Richard
Richard

Reputation: 61289

How to use a parameter and its reciprocal in a CVXPY DPP?

In the following test program

import cvxpy as cp

def cp_log_ratio_norm(a, b):
  # Both `a * cp.inv_pos(b)` and `a / b` make this problem non-DPP
  return cp.maximum(a * b, b * cp.inv_pos(a))

var = cp.Variable(pos=True)
param = cp.Parameter(pos=True)
param.value = 5
objective = cp.Minimize(cp_log_ratio_norm(var, param))
problem = cp.Problem(objective, [])
objective_value = problem.solve()

print(f"Objective value = {objective_value}")
print(f"Status = {problem.status}")

we see that using the reciprocal of a parameter causes DPP (disciplined parameterized programming) to break with the message:

miniconda3/envs/faster-unmixer/lib/python3.10/site-packages/cvxpy/reductions/solvers/solving_chain.py:178: UserWarning: You are solving a parameterized problem that is not DPP. Because the problem is not DPP, subsequent solves will not be faster than the first one. For more information, see the documentation on Discplined Parametrized Programming, at
    https://www.cvxpy.org/tutorial/advanced/index.html#disciplined-parametrized-programming

How can I make this work?

Upvotes: 1

Views: 609

Answers (1)

Richard
Richard

Reputation: 61289

Looking at the docs we find that this is expected:

As another example, the quotient expr / p is not DPP-compliant when p is a parameter, but this can be rewritten as expr * p_tilde, where p_tilde is a parameter that represents 1/p.

But in your case we need both p and 1 / p? Keeping those two synchronized is challenging.
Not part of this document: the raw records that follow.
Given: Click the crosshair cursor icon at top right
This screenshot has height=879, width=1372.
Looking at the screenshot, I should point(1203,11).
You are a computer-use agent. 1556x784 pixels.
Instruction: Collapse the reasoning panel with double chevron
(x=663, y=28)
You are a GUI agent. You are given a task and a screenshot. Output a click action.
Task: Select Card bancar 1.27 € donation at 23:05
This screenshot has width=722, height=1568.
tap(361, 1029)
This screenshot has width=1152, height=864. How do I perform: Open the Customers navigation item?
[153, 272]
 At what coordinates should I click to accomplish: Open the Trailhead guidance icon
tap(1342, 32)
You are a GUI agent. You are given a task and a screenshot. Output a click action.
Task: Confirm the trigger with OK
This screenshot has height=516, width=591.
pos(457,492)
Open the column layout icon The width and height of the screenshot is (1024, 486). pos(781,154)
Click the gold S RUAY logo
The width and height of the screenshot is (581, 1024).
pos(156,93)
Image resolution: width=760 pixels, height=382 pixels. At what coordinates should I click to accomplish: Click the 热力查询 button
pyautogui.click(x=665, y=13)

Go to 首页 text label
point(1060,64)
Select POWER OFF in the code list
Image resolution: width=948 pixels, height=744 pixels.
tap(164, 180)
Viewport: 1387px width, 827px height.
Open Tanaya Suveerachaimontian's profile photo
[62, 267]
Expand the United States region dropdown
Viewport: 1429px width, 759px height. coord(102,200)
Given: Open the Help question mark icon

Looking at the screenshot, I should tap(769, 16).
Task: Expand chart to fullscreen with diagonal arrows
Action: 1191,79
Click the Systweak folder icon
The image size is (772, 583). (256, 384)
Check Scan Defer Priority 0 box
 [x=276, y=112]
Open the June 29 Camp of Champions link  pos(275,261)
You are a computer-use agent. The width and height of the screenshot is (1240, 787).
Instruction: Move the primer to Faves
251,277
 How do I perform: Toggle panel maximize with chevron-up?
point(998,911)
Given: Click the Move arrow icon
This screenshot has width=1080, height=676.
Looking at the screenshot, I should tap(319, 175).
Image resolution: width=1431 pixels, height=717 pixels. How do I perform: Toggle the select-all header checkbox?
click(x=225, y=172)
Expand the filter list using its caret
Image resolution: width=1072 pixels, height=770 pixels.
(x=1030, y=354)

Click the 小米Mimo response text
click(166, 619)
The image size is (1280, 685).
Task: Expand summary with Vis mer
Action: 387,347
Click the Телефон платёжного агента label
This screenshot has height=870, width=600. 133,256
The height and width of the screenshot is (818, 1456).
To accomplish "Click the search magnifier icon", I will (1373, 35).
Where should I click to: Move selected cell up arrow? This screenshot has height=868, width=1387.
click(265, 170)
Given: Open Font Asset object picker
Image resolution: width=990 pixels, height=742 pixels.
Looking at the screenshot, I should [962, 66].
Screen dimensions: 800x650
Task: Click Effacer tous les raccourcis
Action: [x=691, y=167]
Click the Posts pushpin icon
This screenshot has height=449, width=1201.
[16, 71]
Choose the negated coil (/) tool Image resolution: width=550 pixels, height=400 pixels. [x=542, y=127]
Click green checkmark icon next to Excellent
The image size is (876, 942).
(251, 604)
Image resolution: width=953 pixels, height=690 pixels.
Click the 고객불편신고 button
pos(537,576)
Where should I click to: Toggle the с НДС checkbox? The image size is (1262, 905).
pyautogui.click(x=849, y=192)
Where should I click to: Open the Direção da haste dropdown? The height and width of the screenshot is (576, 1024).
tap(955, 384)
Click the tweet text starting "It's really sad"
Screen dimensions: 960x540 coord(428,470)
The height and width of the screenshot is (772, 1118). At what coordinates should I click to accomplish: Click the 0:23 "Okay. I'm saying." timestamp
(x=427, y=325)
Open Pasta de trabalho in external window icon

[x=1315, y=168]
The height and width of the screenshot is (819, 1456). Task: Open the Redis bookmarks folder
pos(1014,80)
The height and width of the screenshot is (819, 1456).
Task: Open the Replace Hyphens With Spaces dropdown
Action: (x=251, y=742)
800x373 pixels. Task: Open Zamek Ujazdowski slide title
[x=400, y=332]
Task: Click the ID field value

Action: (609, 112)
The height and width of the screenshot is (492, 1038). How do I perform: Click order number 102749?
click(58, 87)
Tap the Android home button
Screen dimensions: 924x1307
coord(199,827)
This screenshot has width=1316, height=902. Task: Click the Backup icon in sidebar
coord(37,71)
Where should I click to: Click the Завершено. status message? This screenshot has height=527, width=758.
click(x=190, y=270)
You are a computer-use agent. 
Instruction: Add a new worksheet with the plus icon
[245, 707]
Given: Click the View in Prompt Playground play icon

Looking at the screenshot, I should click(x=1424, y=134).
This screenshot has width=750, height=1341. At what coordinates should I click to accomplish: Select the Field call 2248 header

We can use a class we'll call ReciprocalParameter to make it easier.

import cvxpy as cp
from typing import Optional

class ReciprocalParameter:
    """Used for times when you want a cvxpy Parameter and its ratio"""

    def __init__(self, *args, **kwargs) -> None:
        self._p = cp.Parameter(*args, **kwargs)
        # Reciprocal of the above
        self._rp = cp.Parameter(*args, **kwargs)

    @property
    def value(self) -> Optional[float]:
        """Return the value of the Parameter"""
        return self._p.value

    @value.setter
    def value(self, val: Optional[float]) -> None:
        """
        Simultaneously set the value of the Parameter (given by `p`)
        and its reciprocal (given by `rp`)
        """
        self._p.value = val
        self._rp.value = 1 / val if val is not None else None

    @property
    def p(self) -> cp.Parameter:
        """Returns the parameter"""
        return self._p

    @property
    def rp(self) -> cp.Parameter:
        """Returns the reciprocal of the parameter"""
        return self._rp

def cp_log_ratio_norm(a, b: ReciprocalParameter):
  # Both `a * cp.inv_pos(b)` and `a / b` make this problem non-DPP
  return cp.maximum(a * b.rp, b.p * cp.inv_pos(a))

var = cp.Variable(pos=True)
param = ReciprocalParameter(pos=True)
param.value = 5
objective = cp.Minimize(cp_log_ratio_norm(var, param))
problem = cp.Problem(objective, [])
objective_value = problem.solve()

print(f"Objective value = {objective_value}")
print(f"Status = {problem.status}")

Note that we treat ReciprocalParameter just like a normal cvxpy.Parameter until the point of use when we are forced to decide whether we want the parameter's value (ReciprocalParameter.p) or its reciprocal (ReciprocalParameter.rp).